[Start PROVIDED ENTRIES]

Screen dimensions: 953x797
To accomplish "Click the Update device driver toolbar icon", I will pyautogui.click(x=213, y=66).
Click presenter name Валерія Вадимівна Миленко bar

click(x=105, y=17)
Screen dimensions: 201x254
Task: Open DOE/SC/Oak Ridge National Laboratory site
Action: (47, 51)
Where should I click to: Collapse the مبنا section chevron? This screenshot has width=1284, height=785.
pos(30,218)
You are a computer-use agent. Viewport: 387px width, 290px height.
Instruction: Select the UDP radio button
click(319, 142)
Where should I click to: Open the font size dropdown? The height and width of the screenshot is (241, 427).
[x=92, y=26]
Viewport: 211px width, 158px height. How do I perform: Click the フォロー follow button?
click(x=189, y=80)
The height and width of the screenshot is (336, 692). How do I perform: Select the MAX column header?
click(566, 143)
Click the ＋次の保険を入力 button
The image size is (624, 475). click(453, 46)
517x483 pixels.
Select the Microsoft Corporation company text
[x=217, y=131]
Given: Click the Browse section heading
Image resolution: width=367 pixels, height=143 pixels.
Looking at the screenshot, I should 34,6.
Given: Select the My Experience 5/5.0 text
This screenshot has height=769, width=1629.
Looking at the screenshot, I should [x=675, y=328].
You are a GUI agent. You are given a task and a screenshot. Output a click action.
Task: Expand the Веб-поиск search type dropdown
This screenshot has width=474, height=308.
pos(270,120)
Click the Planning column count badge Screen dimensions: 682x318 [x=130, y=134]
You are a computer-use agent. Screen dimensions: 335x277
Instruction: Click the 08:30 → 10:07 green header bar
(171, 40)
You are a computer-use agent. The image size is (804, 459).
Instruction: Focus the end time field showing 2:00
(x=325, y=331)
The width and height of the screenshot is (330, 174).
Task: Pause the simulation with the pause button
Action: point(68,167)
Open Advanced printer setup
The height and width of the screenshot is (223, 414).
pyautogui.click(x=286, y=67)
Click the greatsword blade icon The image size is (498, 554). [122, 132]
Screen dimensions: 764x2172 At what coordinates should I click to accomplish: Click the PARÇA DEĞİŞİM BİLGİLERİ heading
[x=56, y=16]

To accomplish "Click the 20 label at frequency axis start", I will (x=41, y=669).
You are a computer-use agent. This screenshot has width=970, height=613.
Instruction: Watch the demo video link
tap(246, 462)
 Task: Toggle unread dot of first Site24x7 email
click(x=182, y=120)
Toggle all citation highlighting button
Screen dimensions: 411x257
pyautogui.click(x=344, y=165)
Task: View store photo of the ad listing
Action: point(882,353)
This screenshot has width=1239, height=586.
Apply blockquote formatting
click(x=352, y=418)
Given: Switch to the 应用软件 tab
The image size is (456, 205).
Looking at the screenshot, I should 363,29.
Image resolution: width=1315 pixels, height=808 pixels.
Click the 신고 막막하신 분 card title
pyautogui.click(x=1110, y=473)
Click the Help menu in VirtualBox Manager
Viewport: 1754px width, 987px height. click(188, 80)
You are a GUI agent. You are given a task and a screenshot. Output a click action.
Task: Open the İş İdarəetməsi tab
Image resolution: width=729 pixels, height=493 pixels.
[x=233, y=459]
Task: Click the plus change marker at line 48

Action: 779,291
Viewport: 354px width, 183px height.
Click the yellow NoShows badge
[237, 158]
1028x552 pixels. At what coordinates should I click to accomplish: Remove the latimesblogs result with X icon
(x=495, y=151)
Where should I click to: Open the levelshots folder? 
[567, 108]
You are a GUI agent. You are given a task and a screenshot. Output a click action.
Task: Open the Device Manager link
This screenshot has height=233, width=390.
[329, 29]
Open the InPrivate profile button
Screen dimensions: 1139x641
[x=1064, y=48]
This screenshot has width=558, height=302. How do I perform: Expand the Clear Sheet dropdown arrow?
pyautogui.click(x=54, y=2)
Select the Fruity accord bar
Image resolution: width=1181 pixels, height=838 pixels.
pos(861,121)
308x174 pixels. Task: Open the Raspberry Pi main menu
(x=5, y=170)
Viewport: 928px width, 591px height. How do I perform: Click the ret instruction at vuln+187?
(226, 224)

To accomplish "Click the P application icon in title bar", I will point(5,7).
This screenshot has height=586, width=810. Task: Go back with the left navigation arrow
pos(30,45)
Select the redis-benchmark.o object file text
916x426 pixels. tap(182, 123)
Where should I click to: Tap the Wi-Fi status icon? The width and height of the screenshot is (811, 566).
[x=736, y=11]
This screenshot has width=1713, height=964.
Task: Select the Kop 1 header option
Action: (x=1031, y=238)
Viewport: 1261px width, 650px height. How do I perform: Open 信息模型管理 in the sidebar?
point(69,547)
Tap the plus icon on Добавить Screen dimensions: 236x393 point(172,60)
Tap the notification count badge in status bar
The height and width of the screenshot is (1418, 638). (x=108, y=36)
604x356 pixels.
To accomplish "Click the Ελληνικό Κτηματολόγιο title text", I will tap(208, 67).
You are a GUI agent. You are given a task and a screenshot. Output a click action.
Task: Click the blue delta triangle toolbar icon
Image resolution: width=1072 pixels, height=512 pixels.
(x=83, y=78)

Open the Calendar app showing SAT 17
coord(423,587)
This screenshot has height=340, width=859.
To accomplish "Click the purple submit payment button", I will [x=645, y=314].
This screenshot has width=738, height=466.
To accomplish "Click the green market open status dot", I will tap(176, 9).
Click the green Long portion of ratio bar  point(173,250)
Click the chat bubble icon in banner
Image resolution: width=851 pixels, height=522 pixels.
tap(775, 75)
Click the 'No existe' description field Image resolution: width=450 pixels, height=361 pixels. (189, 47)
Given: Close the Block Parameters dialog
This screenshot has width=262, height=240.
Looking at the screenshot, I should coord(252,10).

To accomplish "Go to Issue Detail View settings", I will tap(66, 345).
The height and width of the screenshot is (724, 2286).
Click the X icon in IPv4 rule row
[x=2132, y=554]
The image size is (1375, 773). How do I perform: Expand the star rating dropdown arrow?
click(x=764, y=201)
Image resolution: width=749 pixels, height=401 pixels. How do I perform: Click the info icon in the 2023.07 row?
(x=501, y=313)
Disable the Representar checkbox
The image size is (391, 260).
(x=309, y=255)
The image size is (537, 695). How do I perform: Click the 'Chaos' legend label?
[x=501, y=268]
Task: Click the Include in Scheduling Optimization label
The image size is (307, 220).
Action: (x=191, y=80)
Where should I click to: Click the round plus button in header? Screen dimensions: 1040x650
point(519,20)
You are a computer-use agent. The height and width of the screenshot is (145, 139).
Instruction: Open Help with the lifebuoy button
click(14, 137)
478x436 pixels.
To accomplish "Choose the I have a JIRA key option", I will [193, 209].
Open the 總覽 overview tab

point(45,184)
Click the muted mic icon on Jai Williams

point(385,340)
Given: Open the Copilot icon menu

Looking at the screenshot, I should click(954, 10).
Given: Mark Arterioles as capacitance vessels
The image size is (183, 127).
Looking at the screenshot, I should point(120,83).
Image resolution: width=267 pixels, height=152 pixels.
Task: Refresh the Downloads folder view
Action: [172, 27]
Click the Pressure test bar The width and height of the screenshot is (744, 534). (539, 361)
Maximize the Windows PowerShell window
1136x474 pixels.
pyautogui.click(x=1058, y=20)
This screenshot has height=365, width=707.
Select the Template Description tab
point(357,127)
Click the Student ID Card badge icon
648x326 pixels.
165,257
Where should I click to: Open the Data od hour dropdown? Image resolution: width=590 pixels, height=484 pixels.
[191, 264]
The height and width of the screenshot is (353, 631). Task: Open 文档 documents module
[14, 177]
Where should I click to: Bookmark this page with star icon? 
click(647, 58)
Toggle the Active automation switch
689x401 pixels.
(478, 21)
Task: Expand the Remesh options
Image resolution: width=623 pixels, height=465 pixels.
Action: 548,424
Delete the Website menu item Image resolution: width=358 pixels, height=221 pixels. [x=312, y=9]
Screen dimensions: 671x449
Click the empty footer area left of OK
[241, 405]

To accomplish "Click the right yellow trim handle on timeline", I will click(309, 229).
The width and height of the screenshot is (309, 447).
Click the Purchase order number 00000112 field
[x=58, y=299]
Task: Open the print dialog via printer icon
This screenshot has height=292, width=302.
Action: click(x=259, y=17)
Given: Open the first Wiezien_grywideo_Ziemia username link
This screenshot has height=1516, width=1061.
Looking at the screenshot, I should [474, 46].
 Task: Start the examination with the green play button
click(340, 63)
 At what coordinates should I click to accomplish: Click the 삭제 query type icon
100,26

[End PROVIDED ENTRIES]

SET EXERCISE: Reproduce, without alteration, the lines of the listing from the line with "Click the green Long" to the line with "Click the 'No", both included.

RESULT:
Click the green Long portion of ratio bar  point(173,250)
Click the chat bubble icon in banner
Image resolution: width=851 pixels, height=522 pixels.
tap(775, 75)
Click the 'No existe' description field Image resolution: width=450 pixels, height=361 pixels. (189, 47)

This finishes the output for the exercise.